What makes the software as a service business so attractive is that once the software is developed, it typically shouldn't cost much to provide it as an ongoing service to customers. RingCentral's gross profit margin, an important metric measuring how much money there is left after paying for servers, licenses, technical support and other necessary running expenses was at 67% in Q3.
That means that for every $1 in revenue the company had $0.67 left to spend on developing new products, marketing & sales and the general administrative overhead. This would be considered a low gross margin for a SaaS company and it has been going down over the last year, which is probably the opposite direction shareholders would like to see it go.
Cash Is King
If you have followed StockStory for a while, you know that we put an emphasis on cash flow. Why, you ask? We believe that in the end cash is king, as you can't use accounting profits to pay the bills. RingCentral's free cash flow came in at $20.5 million in Q3, down 15.5% year on year.
RingCentral has generated $116.1 million in free cash flow over the last twelve months, a decent 6.07% of revenues. This FCF margin is a result of RingCentral asset lite business model, and provides it with optionality and decent amount of cash to invest in the business.
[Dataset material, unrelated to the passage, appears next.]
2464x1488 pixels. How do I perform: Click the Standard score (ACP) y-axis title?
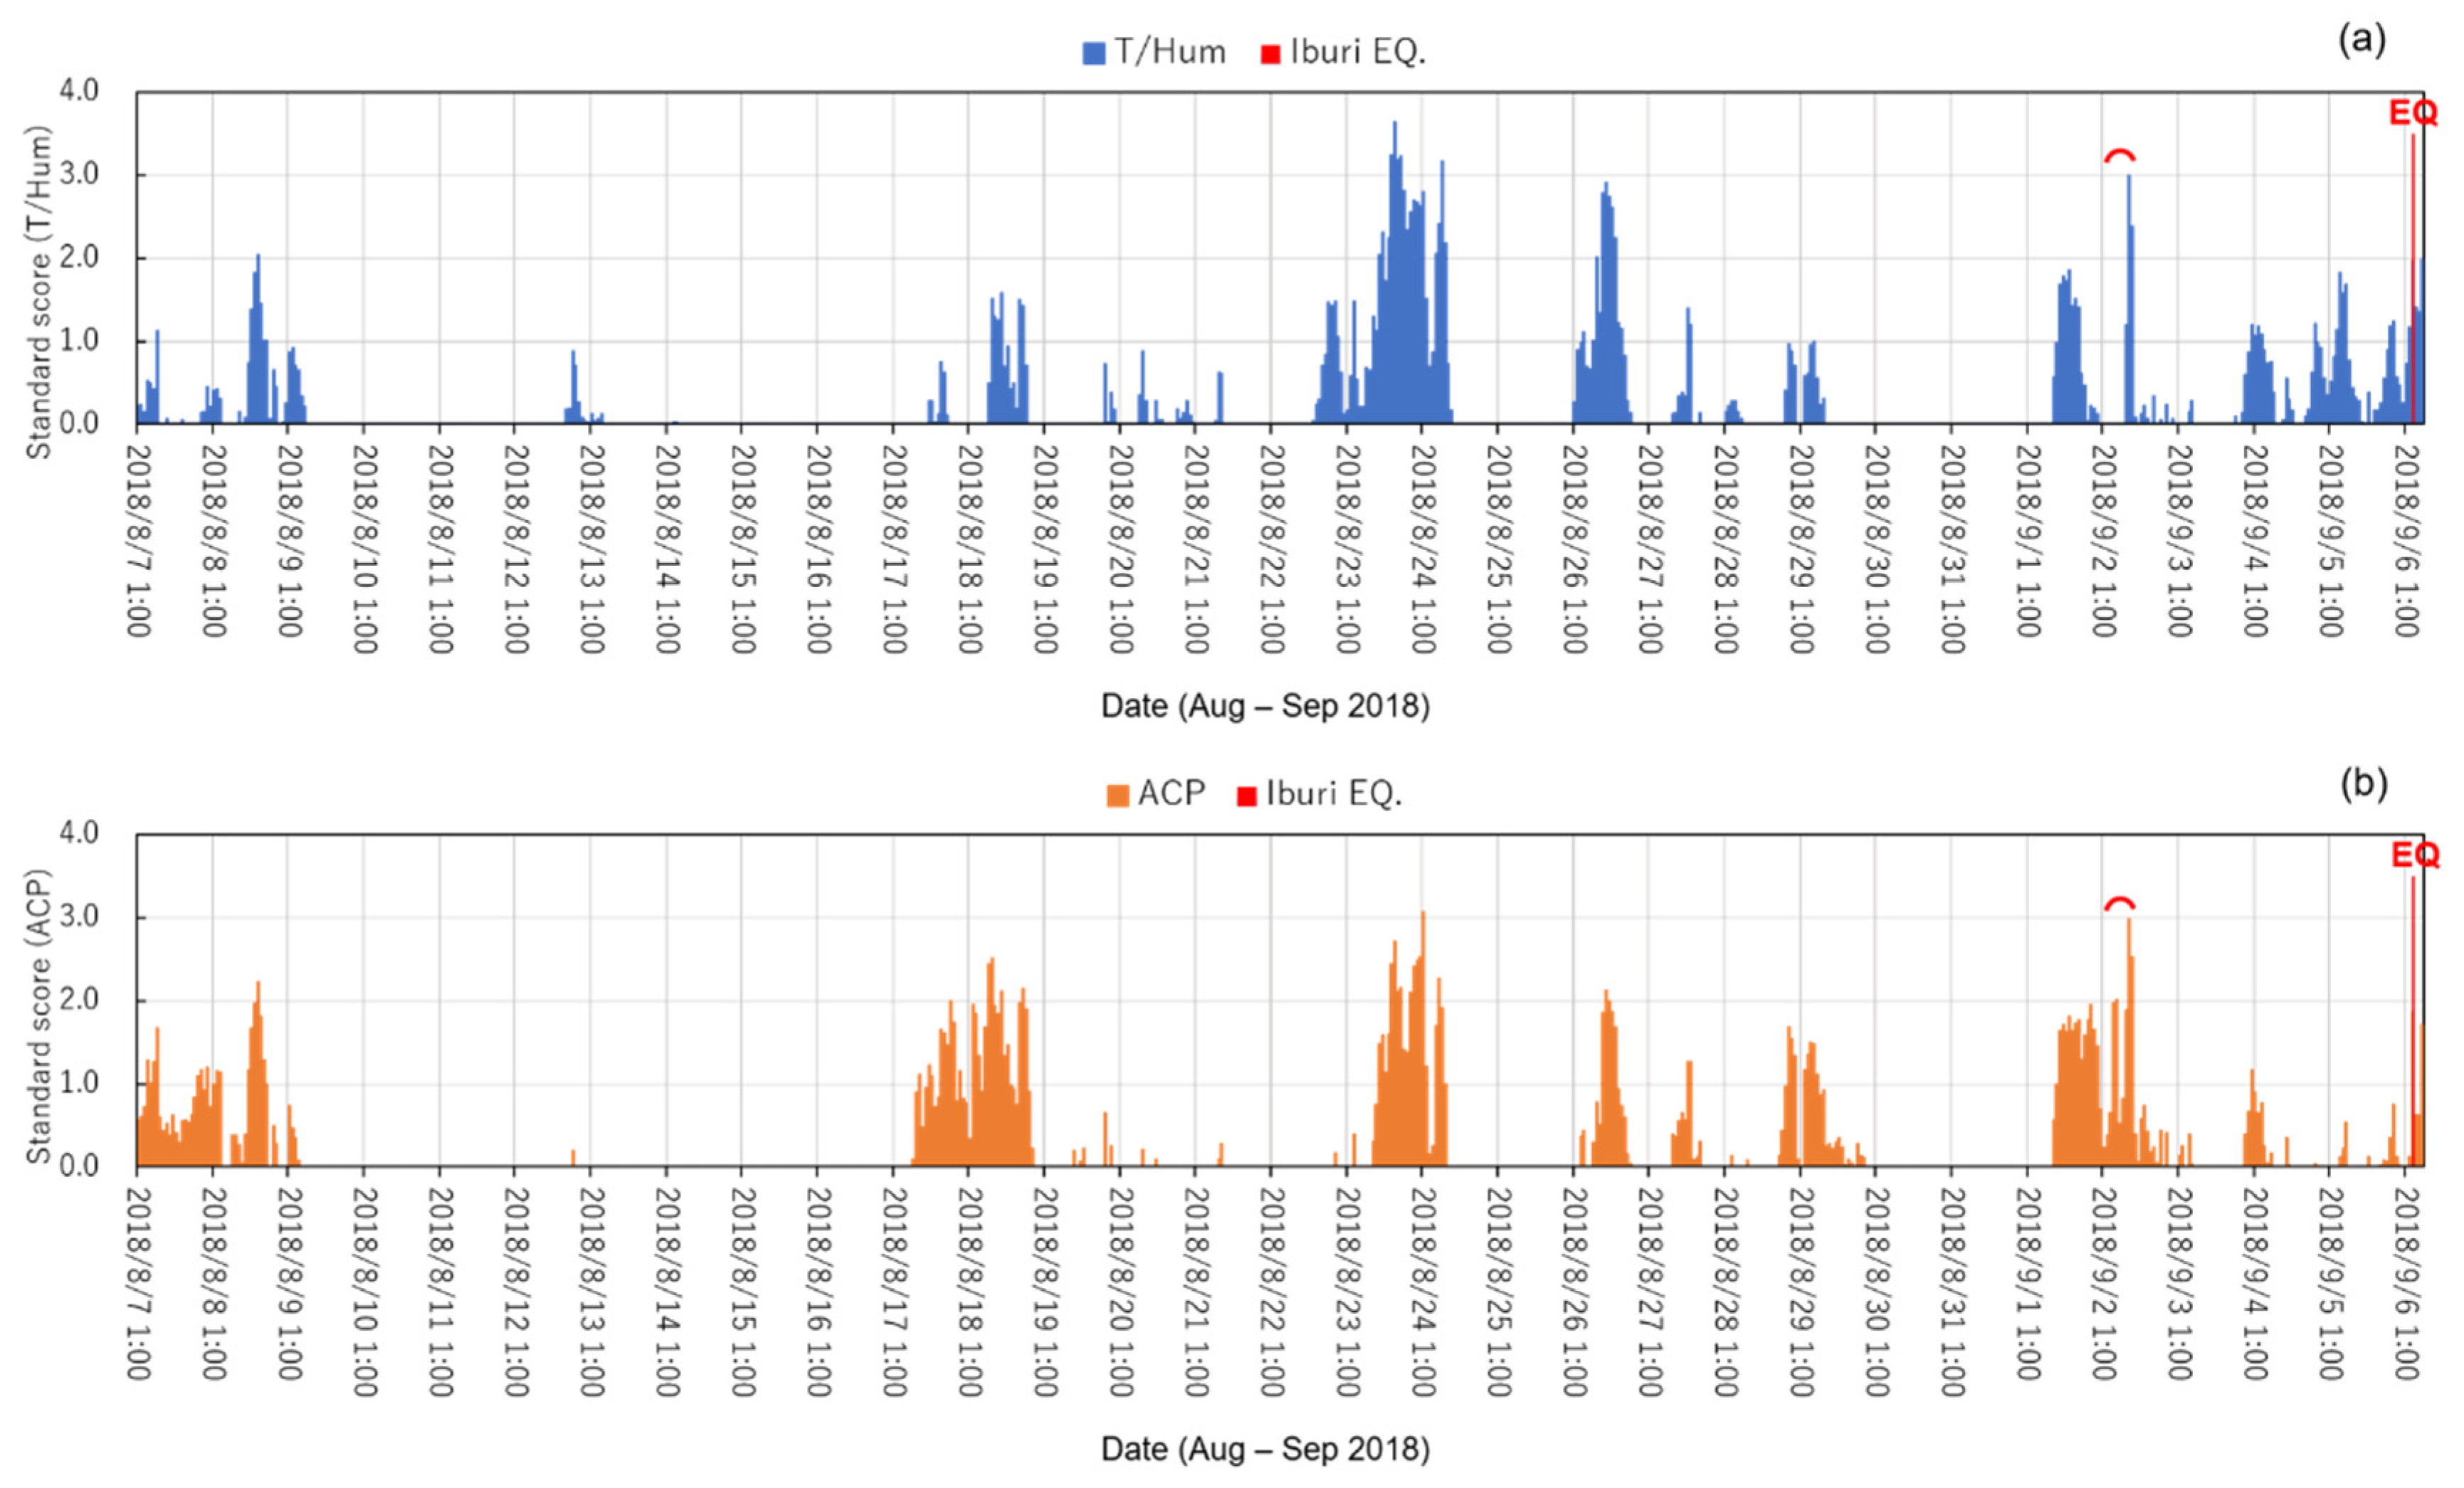click(38, 1017)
Key Takeaways from RingCentral's Q3 Results
With a market capitalization of $2.87 billion RingCentral is among smaller companies, but its more than $305.3 million in cash and positive free cash flow over the last twelve months give us confidence that RingCentral has the resources it needs to pursue a high growth business strategy.
RingCentral topped analysts’ revenue expectations this quarter, even if just narrowly. That feature of these results really stood out as a positive. On the other hand, it was unfortunate to see that the revenue guidance for the next quarter missed analysts' expectations. Overall, this quarter's results could have been better. The company is up 10.5% on the results and currently trades at $31.33 per share.
Is Now The Time?
RingCentral may have had a bad quarter, but investors should also consider its valuation and business qualities, when assessing the investment opportunity. Although RingCentral is not a bad business, it probably wouldn't be one of our picks. Its revenue growth has been strong, though we don't expect it to maintain historical growth rates. But while its strong free cash flow generation gives it re-investment options, unfortunately its gross margins show its business model is much less lucrative than the best software businesses.
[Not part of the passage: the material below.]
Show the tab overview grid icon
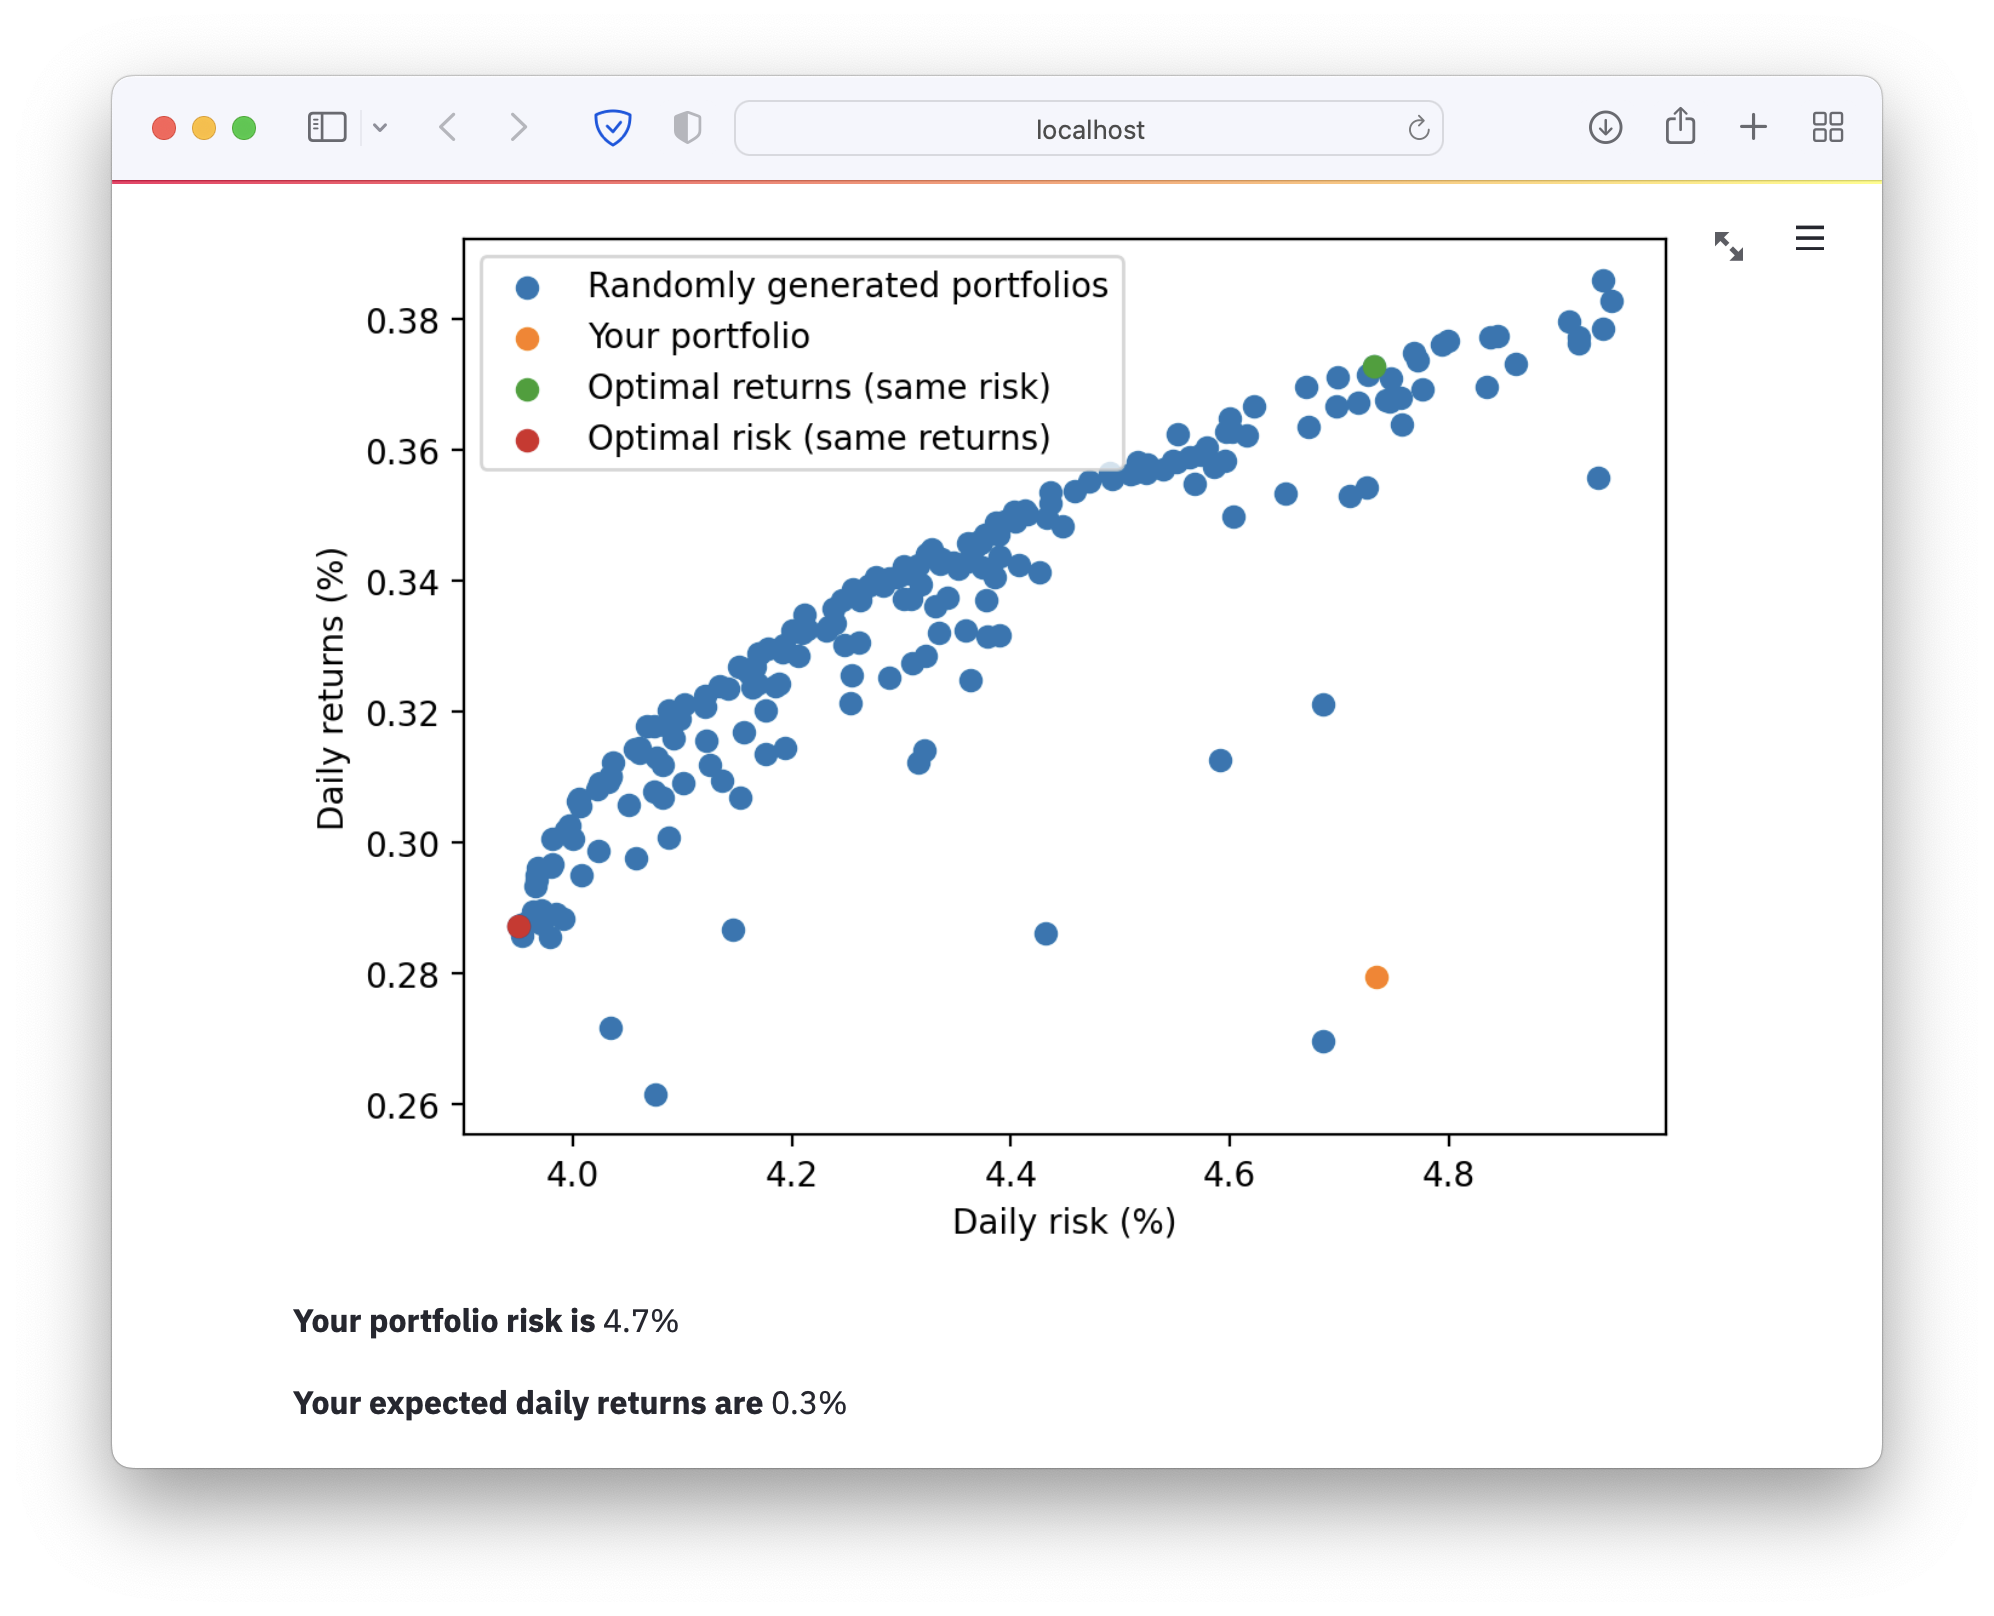This screenshot has height=1616, width=1994. pos(1827,128)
RingCentral's price to sales ratio based on the next twelve months is 1.2x, suggesting that the market has lower expectations of the business, relative to the high growth tech stocks. We don't really see a big opportunity in the stock at the moment, but in the end beauty is in the eye of the beholder. And if you like the company, it seems that RingCentral doesn't trade at a completely unreasonable price point.